Act #132: Celebrate the diversity in mothering and parenting. No one person has it all figured out.
She made me go to the store alone when I was 6.
As a child, I was painfully shy. It hurt just to look someone in the face. I remember starting 1st grade at a new school and hiding in a janitor's closet for what felt like an eternity because I was terrified to go to my class. My mom was, and is still, one of the most extroverted women I know and she was at wits end in her efforts to help me adjust and adapt to my social surroundings. So one day, when I was 6 years old, we ran out of bread and my mother asked me to go the store to buy bread. By myself. Granted the store was just down the road from our apartment and she watched me through my entire route, I still thought I was literally going to die. Looking back, that was definitely a turning point in my childhood - I discovered that people might actually listen when I had something to say. I discovered that deep inside of me I possessed an untapped courage to navigate the big, scary world (aka our neighborhood sidewalk) on my own.
She didn't talk to me for a whole week.
When I was about 9 years old I went through this phase where I lied. A lot. About everything - you name it. I lied about taking baths (gross, right?), whether or not I finished my lunch at school, how I was doing in math class. I don't know what I was going through but I couldn't stop myself, it was almost compulsive. My mother tried everything from spanking to denying me of my toys and privileges, but nothing worked. The final straw came when I forgot an extra pair of gym shoes on the school bus during a field trip and I was too afraid to tell my parents the truth. So naturally I told them I had no idea where they had gone. Maybe somebody had broken into our home to steal my ratty pair of gym shoes (and nothing else). Of course I was found out when the school returned the shoes to my parents....and I lied again - I had no idea that they were left on the bus. Some kid must have taken them out of my book bag and hidden them on the bus just so I could get in trouble. So when I woke up the next day, all of a sudden my mother stopped talking to me. She wouldn't respond to my questions. She barely looked at me in the face. My heart was broken and I felt invisible. And when she began to talk to me again 7 days later, I never lied again.
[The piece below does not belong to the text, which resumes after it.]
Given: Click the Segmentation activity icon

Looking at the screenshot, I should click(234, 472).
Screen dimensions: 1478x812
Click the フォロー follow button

She cheated when we played board games.
So I was apparently a pretty sharp kid. My mother tells me stories of family board game nights where I would 100% consistently beat both my parents. You name it - CandyLand, Simon Says, Superfection (clearly I was a child of the 80's), I kicked everyone's butts and I was starting to get a bit cocky about it. So one day my mother cheated. Yes, that's right. When I wasn't looking, she manipulated the Gumdrop Path to beat me to King Kandy's Palace, with the sole intention of making me feel what it was like to lose. And that I did. And while at first, I was devastated, I survived. And I learned that day an important lesson in humility. I learned to lose gracefully, and more importantly I learned that there was so much more to life than winning.
My mother was a 23-year old new immigrant working two minimum-wage jobs and living in an apartment in the suburbs of Chicago when she had me. When I had my son, I was 12 years older, owned my own home, and with inflation, I was earning about 5 times as much as she was. I had also paid $300 for a parenting class and read about 12 books on the topic before I even gave birth. My instructor would cringe at the parenting choices my mom made, and if I had to be honest, I won't likely use any of these tactics on my five-year old son. Especially since he's not nearly as brilliant as I was at CandyLand. But I can't imagine what kind of adult I might have become if my mother hadn't made the choices she did. I'm thankful that she did the absolute best she could, with her skill set and unorthodox ways as a young mother, to instill in me valuable life lessons about courage, honesty, and humility. I'm thankful that to this day, she continues to believe in my strength (even during the times that I don't believe in my own), holds me to the highest level of integrity, and never ceases to remind me through her words and actions, that if you focus entirely on the destination, you may just lose sight in the beauty of the journey.